Suffice to say, Ben’s holiday relaxation feeling and the meeting with his boss didn’t quite go as he expected.
What Could Have Stopped it? Smart, Real-Time Security Awareness
If only his organization had implemented a daily digital coach, that would have nudged him (and everyone else) with reminders to think before clicking. Hornetsecurity’s Security Awareness Service is just such a tool, reminding users with micro training sessions and simulated phishing emails, bringing them out off “switched off, operating on autopilot” to “politely paranoid” which for Ben would have raised the red flag – why is this document requiring a separate login?
Human error is still the biggest cyber vulnerability
It’s not just us saying this, 1000 Chief Information Security Officers (CISOs) were surveyed in 2024, and the global average of them that agree that human error is their organization’s biggest cyber vulnerability is 74%.

Foundationally, you need layers of protection, with a strong email hygiene solution that filters out spam, phishing and malware from ever reaching your user’s inboxes, and then regular, “in the moment” micro training and awareness building for the times when something slips through. And it’s not just email, there are many other ways your users are targeted: Teams / Slack, WhatsApp, phone and even video calls, so awareness across the board is required.
You think you wouldn’t fall for a scam? Troy Hunt, a widely known data breach expert, was recently successfully phished (when he was on holiday!), demonstrating that it can happen to anyone.
Some other post-holiday cybersecurity tips include remembering that many users will have forgotten their password and will contact the helpdesk to reset it – another popular avenue for attackers to use. Prepare your helpdesk, particularly if it’s an outsourced function as Marks & Spencer discovered.

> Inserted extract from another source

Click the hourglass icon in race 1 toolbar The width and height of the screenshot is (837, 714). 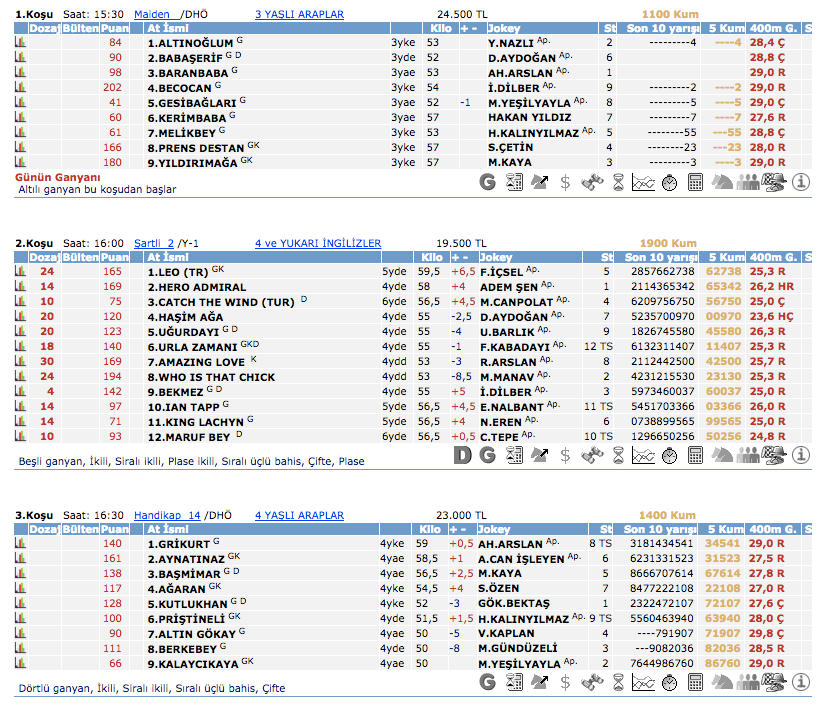(x=618, y=182)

Fundamentally, just like you have regular training and awareness campaigns for fire safety and evacuation of offices, cyber security and strengthening your “human firewalls” needs to be a regular activity. But an hour’s training every six months doesn’t cut it for scams – Security Awareness Service is like an invisible assistant that gives regular reminders and tests your user’s “trust level” with simulated messages. If the user is tricked and falls for it, they’re automatically scheduled for follow-up training, and if not, they’ll be sent a more surreptitious email next time.
Another post-holiday cybersecurity tip is providing your users with a form (like this quiz) to further test their post-holiday awareness level.

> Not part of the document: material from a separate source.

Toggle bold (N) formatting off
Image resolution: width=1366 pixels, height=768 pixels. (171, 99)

Train Smarter. Stay Safer – Even After Vacation
Post-vacation minds make easy targets. Hornetsecurity’s Security Awareness Service helps your team stay sharp with:
- Individually tailored real-time phishing simulations.
- Ongoing, microlearning-based behavior reinforcement.

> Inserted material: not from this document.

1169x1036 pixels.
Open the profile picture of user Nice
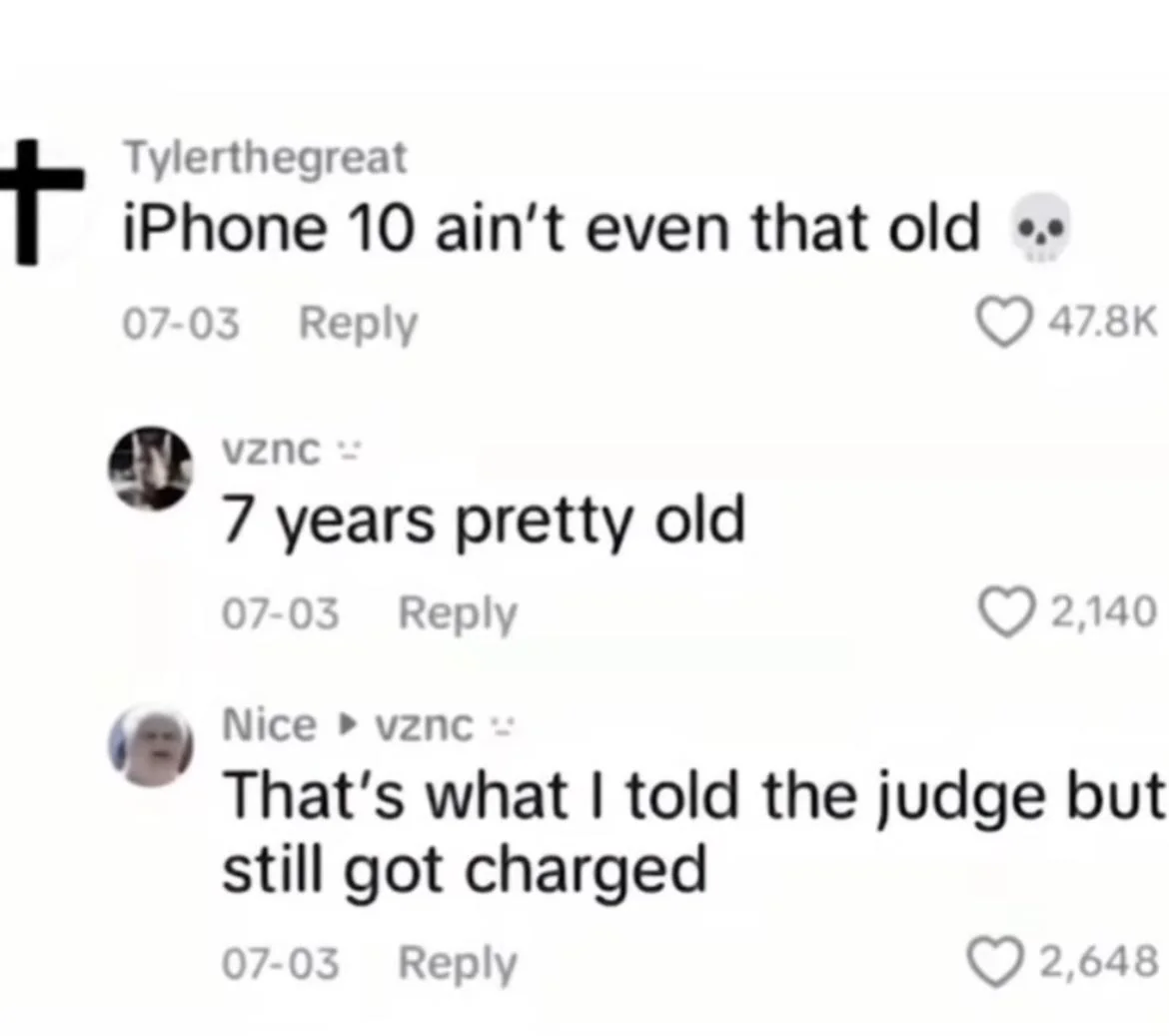tap(151, 745)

- In-the-moment training prompts before risky clicks.
Empower your employees to be your strongest defense. Schedule a demo today and make awareness part of your everyday security strategy.

Don’t Let a Vacation Become a Vulnerability
Our final tip to prevent data breaches post-holiday season is to use our free checklist poster to raise awareness amongst users returning from a well-earned break.
Make sure to bring ongoing cybersecurity awareness training into your business, to build resiliency in your staff. And make it normal to be suspicious, asking follow-up questions and reporting messages rather than clicking links or opening files that look shady.
FAQ
Ben fell for a phishing scheme by clicking a malicious link disguised as a project update, compromising his credentials, which allowed attackers to deploy ransomware across the network.
Implementing a daily digital coach, like Hornetsecurity’s Security Awareness Service, offers reminders, micro training, and simulated phishing emails to keep users vigilant and aware before clicking.
74% of surveyed CISOs believe human error is their organization’s most significant cyber vulnerability, highlighting the need for ongoing training and awareness in cybersecurity practices.